For example, is a community prepared to make a necessary trade-off, such as letting go of a costly nursing home to provide the cash flow necessary for expanded memory care services?
While new projects are exciting, managing change is an essential part of the expansion planning process. And providers must recognize this early in the financial feasibility process to accommodate change management.
3. Outline the Project Timeline
Together with financial advisers, project managers and lenders, providers should establish time frames and deadlines for each step in the project.
This includes identifying how long it will take to secure the land; the length of the architectural and construction contract process, as well as design iterations and value engineering; and above all else, securing funding, which will be determined by the desired financing structure.
“To avoid delays and additional expense, a financial feasibility study should be pursued in conjunction with the overall project timeline,” the article states.

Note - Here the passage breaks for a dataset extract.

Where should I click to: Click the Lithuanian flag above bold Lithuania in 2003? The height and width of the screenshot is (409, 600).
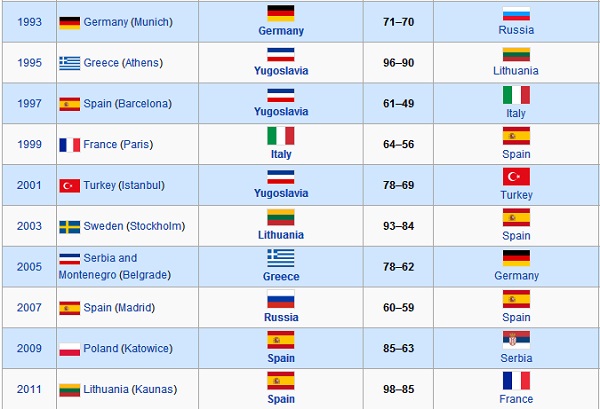pos(281,218)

4. Be Realistic in Revenue Projections
Successful projects require careful examination of the demographics and utilization information that will support a feasibility study’s revenue projections. Providers should focus on projects that have the greatest revenue potential.
The key to assessing senior housing demand, Lancaster Pollard says, is being honest about the number of income-qualified senior households, utilization and penetration rates.
5. Include Staff as Key Expenses
Though organizations often plan to maintain their existing full-time employee level post-construction, they fail to consider that the number of these employees tends to increase because existing service lines do not immediately change.
“Successful organizations understand staffing benchmarks and have adjusted them appropriately for project and operational impacts,” the article states.
So with an imminent increase in senior housing demand, providers must consider these factors in order to accommodate residents and expand successfully.